子供の名前、両親の名前、住所、電話番号、予防接種の履歴、アレルギー等々を書いて、腕に巻けるようなものを用意しておくと、万が一非常時の混乱で子供とはぐれても、僕らに連絡がくるとか、一時保護してくれた人がアレルゲンを与えるのを防げるとか、主旨はそういう事で。うむ。頷ける。


一方で、じゃあ、たまたま拾った人が意地悪な人だったり、子供が嫌いだったり、親に恨みを持った人だったり、金に困ってしょうがない人だったり…etc、したらどうなのよ?そのタグがなければ最悪でも素通りするだけだったであろうその人々が、タグを見てわざとアレルゲンを与えたり、あいつらの息子かと思って殴ったり、電話番号書いてあるし身代金でも要求してみるかゲヘヘってなったり、しないとは言い切れない話で。


結論としては、タグがある事で防げるリスクの期待値の方が、タグがある事で被るリスクの期待値よりも大きそうではあるから、用意はするつもりだけど。

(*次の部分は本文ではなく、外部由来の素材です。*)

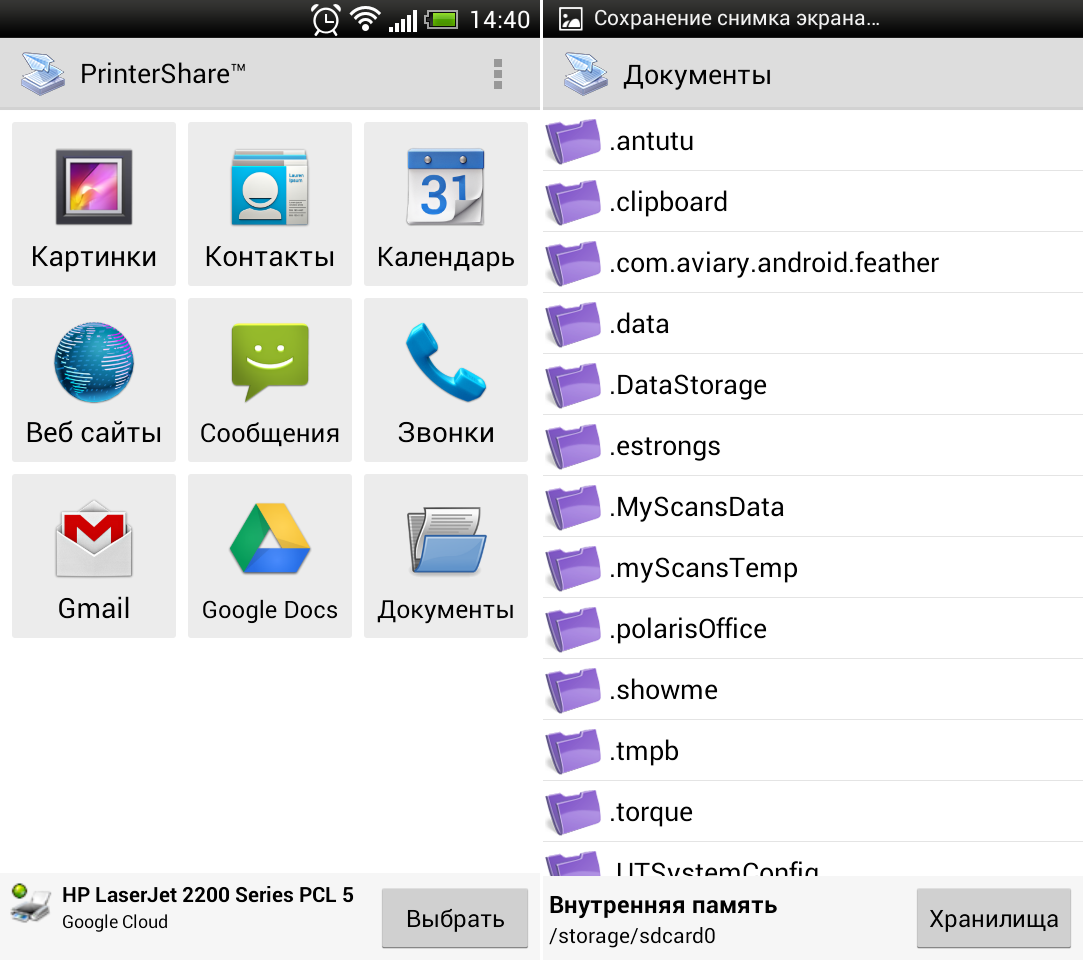Open the .DataStorage folder
The height and width of the screenshot is (960, 1083).
[x=812, y=385]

避難所で息子の腕に巻くとき、待てよ、どうしようかな…ってこれはそのとき絶対頭によぎるはず。


ここまで考えてあらためて気づいたけど、これは別に持ち出し袋にとどまる話じゃないんだよな。社会の手を借りなければ到底子育てなんてできないけど、社会に潜む魔の手から子供を守らなければならないのもまた事実。街のお父さんお母さん達は皆そのギリギリの綱渡りをやってんだな、と思うと。子供がうるさいとか、ベビーカーが邪魔だとかいろいろあるとは思うけども、もうちょっとだけ優しくしてやってくれや、って気持ちになってくる。

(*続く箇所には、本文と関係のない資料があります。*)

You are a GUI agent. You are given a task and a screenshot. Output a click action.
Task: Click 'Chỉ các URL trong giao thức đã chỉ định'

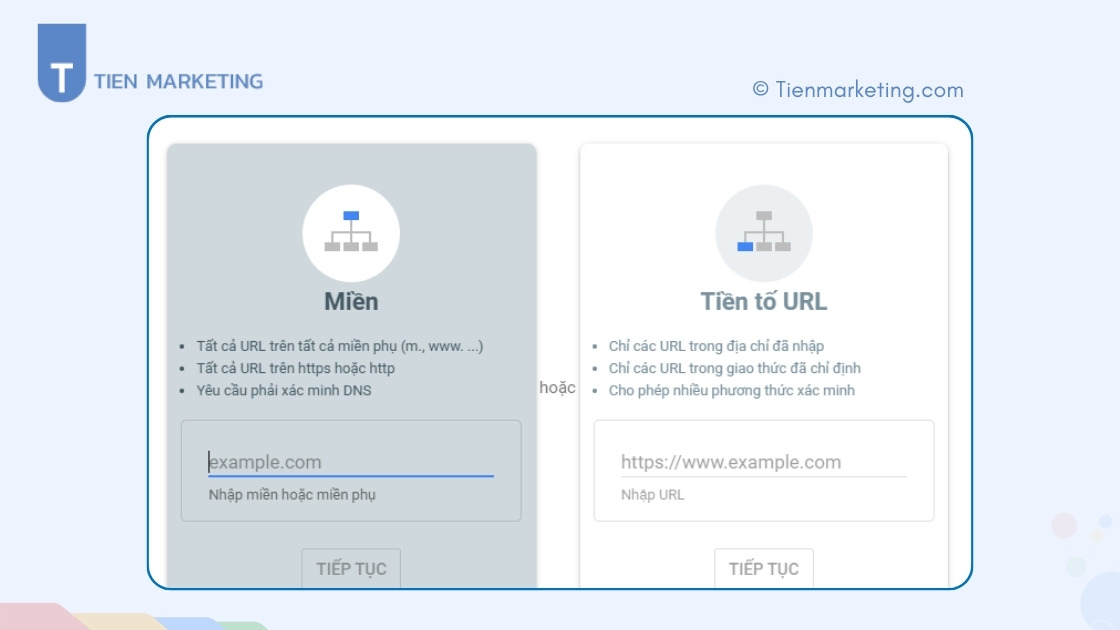(734, 368)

書き始めたときはここまで書くつもりはなかったけど、すべて、日本社会を想定してるから起こった思考なので、他の国ではいろいろ大丈夫なのかもしれない。ハッシュタグ日本死ねをつけてもおかしくない記事になってしまった事に自分でびっくりしている。親になるとみんな一度は思うのかもしれないな。日本死ねと。